The poverty of these images, their disregard for novelty, the lack of original composition, i.e., their "low quality" in traditional terms, is the only true postweb aesthetic that ends up having any value, and it is essentially ingrained in the logics of third gen e-lit. It is so precisely because it lives within the meh contradiction that is opened up by third gen e-lit works: in its frustrated desire for virality and its complacent mockery of media production, and in its necessary participation with these capitalist logics. "There's freedom in the small, good thing that is a hand-coded webpage where the author makes every single decision about how that page displays and operates," ("Third Generation") said Berens, but true postweb third gen e-lit understands that freedom is not a real possibility anymore for the common Web user, because their lives don't happen in artisanal interfaces but within massive user generated data.

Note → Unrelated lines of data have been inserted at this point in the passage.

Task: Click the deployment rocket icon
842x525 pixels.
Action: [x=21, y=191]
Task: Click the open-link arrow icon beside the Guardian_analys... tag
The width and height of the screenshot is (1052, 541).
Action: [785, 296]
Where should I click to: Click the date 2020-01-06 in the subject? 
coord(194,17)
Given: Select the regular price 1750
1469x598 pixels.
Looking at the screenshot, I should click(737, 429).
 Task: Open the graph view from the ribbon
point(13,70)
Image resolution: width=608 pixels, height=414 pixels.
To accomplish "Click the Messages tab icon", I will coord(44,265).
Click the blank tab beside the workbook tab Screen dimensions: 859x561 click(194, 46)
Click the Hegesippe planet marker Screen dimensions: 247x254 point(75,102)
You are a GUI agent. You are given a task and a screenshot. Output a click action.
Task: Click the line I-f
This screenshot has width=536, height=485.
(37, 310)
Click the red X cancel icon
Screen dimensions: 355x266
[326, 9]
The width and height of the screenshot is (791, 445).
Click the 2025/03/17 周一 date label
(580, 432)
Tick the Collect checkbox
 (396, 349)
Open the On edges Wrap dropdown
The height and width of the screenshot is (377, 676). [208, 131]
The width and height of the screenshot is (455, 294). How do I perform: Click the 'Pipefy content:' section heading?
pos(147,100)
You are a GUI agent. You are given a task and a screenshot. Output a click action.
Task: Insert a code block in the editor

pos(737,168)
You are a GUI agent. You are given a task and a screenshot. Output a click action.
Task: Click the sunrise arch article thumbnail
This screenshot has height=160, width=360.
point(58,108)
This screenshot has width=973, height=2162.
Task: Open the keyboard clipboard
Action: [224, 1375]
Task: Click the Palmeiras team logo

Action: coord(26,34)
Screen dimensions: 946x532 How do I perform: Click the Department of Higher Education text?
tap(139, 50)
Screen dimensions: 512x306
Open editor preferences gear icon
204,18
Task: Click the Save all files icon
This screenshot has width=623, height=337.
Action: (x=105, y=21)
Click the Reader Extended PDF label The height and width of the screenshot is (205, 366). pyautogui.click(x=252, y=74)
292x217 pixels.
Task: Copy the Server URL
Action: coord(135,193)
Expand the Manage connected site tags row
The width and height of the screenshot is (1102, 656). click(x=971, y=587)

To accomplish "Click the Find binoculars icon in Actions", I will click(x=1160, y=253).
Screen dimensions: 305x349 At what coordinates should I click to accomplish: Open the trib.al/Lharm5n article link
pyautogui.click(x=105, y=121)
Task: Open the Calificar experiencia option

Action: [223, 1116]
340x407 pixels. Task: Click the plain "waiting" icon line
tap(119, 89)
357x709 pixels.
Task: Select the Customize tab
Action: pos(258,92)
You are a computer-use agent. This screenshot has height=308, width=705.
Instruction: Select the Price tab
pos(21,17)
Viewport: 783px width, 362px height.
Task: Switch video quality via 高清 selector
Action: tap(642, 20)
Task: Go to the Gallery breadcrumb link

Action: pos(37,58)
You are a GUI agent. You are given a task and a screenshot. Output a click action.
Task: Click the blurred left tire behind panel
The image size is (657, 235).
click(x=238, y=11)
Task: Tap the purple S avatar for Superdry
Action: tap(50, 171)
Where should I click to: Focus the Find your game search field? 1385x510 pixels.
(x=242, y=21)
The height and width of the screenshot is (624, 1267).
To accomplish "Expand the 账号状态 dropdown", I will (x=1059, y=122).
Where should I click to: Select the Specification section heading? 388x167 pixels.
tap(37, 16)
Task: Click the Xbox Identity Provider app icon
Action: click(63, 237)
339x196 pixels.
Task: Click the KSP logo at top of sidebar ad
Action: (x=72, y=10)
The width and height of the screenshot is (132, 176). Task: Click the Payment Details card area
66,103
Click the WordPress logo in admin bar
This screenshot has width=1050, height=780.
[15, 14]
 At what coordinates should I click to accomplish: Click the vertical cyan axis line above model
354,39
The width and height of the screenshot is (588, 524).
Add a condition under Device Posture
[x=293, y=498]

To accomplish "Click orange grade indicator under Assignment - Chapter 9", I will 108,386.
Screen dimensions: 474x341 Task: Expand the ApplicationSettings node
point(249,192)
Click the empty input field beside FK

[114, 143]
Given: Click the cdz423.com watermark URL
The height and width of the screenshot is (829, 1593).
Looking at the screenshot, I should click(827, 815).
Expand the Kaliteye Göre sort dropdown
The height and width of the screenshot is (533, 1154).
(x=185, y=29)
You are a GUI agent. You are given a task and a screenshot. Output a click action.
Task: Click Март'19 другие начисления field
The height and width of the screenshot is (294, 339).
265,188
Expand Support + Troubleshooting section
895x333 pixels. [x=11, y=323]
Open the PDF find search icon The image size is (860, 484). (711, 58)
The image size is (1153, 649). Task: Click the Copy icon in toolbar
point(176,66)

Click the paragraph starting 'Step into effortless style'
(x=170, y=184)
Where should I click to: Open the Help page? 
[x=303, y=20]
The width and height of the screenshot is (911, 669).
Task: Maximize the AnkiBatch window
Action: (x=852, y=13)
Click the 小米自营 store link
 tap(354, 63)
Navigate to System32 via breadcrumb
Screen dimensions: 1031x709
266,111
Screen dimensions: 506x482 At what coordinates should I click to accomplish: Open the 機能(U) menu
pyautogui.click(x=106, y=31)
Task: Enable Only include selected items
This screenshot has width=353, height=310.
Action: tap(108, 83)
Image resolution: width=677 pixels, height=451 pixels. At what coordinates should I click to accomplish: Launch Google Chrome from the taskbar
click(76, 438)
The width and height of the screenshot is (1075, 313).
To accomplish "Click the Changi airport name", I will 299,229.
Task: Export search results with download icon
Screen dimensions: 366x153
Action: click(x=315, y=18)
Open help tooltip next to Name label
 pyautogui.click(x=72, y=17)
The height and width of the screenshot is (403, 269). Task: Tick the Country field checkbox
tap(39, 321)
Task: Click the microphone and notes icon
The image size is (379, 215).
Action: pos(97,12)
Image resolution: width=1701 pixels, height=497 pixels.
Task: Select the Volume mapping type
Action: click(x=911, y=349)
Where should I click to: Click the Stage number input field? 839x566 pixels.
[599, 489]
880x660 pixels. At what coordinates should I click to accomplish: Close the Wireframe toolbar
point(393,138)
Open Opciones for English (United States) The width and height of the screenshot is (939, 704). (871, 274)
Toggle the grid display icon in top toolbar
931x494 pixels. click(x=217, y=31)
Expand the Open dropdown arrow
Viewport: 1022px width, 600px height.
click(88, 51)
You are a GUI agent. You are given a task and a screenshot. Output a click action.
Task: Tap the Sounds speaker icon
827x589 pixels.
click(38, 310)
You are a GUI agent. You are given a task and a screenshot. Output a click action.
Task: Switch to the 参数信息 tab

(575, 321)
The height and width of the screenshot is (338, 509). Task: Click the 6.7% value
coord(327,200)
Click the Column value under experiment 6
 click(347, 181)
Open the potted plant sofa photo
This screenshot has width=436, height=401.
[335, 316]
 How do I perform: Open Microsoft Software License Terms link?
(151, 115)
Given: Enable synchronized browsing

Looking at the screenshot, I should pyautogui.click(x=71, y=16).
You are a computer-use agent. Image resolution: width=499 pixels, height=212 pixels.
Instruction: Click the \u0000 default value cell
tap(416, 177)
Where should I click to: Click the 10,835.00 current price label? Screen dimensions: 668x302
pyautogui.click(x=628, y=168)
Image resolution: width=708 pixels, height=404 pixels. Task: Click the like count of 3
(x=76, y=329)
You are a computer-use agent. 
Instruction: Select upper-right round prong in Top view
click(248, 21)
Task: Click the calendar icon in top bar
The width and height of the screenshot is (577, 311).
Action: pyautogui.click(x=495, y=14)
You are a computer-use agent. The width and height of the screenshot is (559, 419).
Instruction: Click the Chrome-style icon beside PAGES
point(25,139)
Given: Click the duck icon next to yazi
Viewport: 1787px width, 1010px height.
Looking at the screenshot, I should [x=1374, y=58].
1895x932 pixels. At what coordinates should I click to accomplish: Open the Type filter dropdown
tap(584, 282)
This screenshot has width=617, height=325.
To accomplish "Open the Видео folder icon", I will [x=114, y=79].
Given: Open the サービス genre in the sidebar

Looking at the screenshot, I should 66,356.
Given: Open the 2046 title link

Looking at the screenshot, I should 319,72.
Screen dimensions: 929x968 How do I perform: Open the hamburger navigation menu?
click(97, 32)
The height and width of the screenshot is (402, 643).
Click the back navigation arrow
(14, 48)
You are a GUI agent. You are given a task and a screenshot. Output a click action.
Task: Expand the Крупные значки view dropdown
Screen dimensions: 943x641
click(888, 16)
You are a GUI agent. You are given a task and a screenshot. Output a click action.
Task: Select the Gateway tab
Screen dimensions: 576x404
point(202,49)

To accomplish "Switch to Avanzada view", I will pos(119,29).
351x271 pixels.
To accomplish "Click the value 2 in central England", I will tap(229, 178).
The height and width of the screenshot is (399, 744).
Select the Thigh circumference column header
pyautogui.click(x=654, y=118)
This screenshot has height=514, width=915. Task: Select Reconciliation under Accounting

Like Hito Steyerl said about poor images, postweb third gen e-lit works are just as much about conformism and exploitation, as they are about defiance and appropriation. Not all third gen e-lit is as aware of this but downplaying its importance for its populism and circulation within capitalist or corporate media is also a way to deny the essential true that it reveals about our tense and paradoxical relation to these structures. Postweb memes and boring YouTube poems are composed around the affordances and ideologies of social media and their users' data, and as such they conform with and exploit their platforms, yet they also have the potential to defy and appropriate their logics. Like it or not, they are a reflection of our own online reality. Meh.